I am the founder and chief investment officer of SAM Capital Partners, and what we are doing here is what I have been doing my entire professional life: trading. I started my career in the 1980s at Dresdner Bank where I spent seven years in Frankfurt and New York. In 1990, I joined Morgan Stanley where I held various roles as a senior European equities trader in London and Frankfurt. In early 2001, I joined Cheyne Capital where I was a senior portfolio manager for more than six years. I had thought that one day I would set up my own fund, so I left Cheyne in May 2007 to do that.
We have an eight-strong team at SAM. In addition to myself, there are two other portfolio managers, Diego Tafi and Matthew Rowland, who both joined from Instinet. Diana Haroun, our operations manager, previously worked at Lansdowne, and Ghassan Bu-Chedid is our technical analyst. We also have chief operations officer Andrew Kennedy, who is responsible for business development, chief risk officer James Lewis, and chief financial officer and compliance officer Mark Steed.

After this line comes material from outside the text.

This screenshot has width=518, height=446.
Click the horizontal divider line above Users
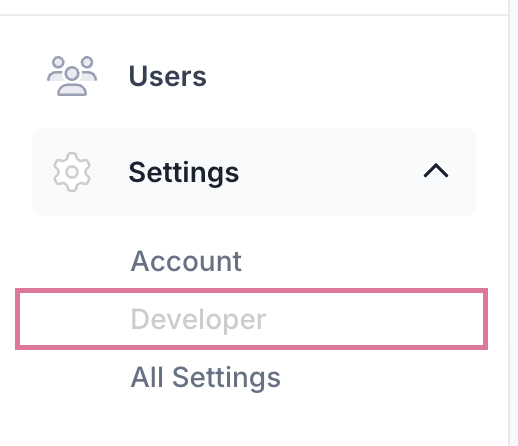pos(254,15)
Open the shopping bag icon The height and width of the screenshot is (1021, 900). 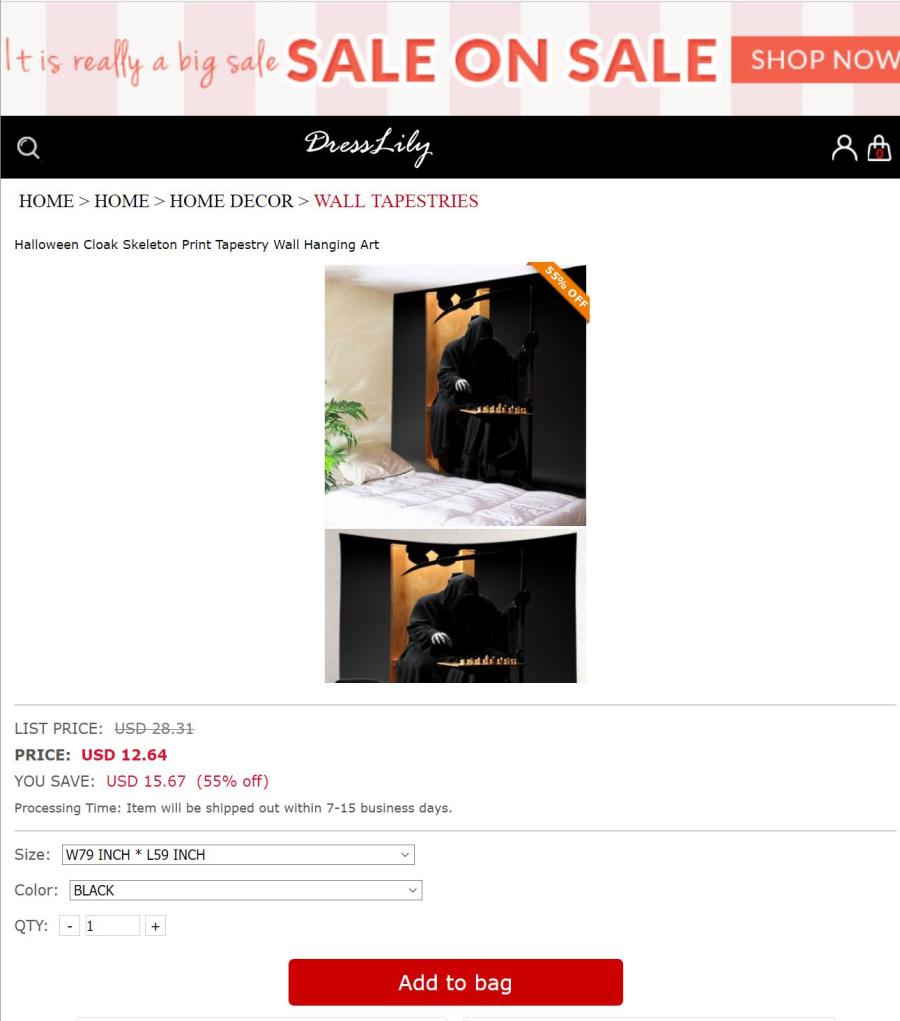coord(879,148)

GFM: Who are your key service providers?
DS: PNC is our administrator, and Morgan Stanley and Bank of America-Merrill Lynch are our prime brokers. We use Simmons & Simmons and Maples for legal services. Ernst & Young is the fund’s auditor and Kinetic Partners assist with onshore tax and audit needs.

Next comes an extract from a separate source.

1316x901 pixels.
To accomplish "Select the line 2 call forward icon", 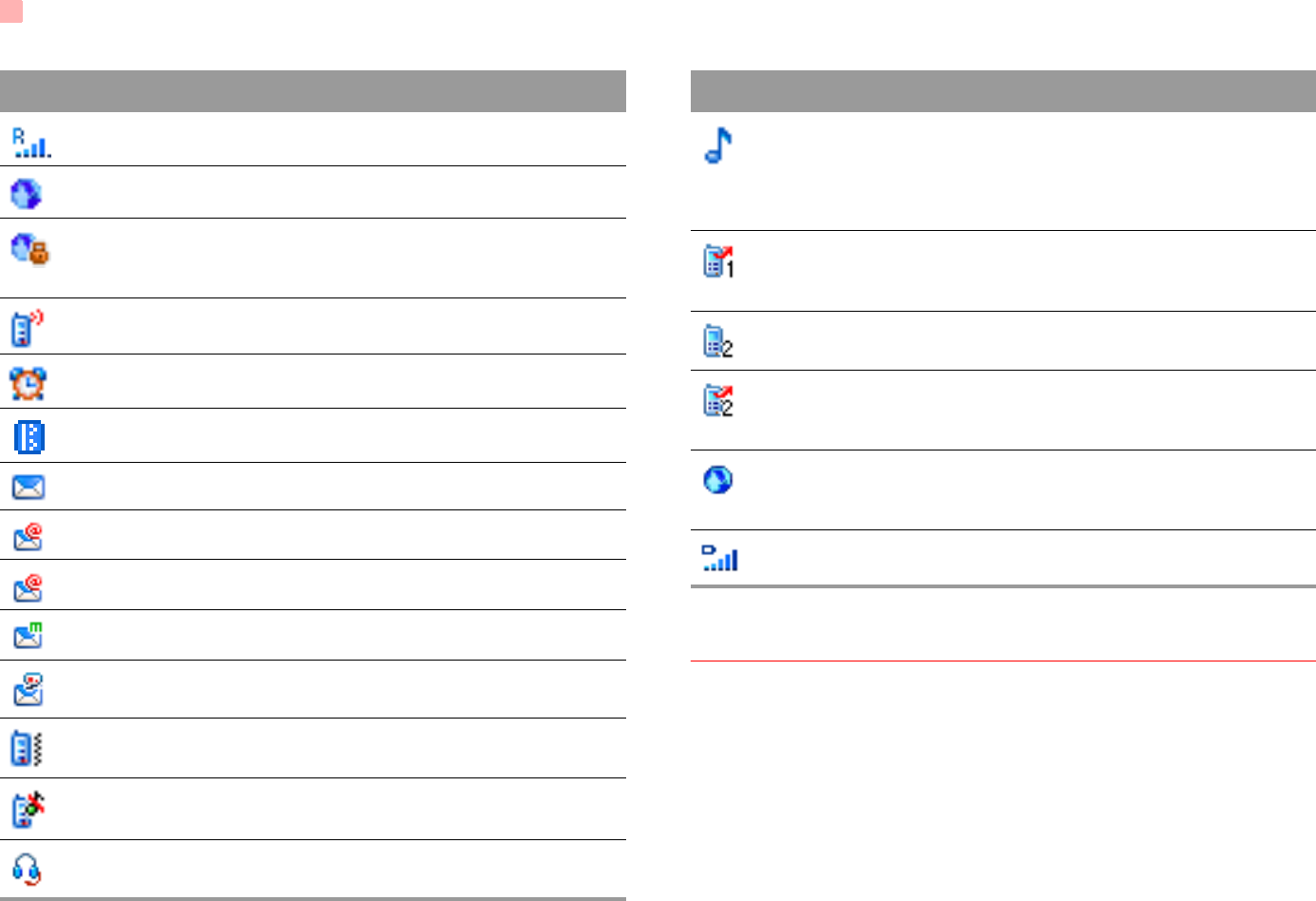I will click(717, 400).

GFM: Have there been any recent changes to the management team?
DS: The most recent management addition was the recent arrival of Andrew Kennedy, who was a senior member of the alternative investments group at Dresdner Kleinwort and also worked for a number of years at JP Morgan in London. I’ve known him for quite a while and was delighted when he agreed to join us. The rest of the team has been with me since our launch except Ghassan, who joined full-time about a year ago.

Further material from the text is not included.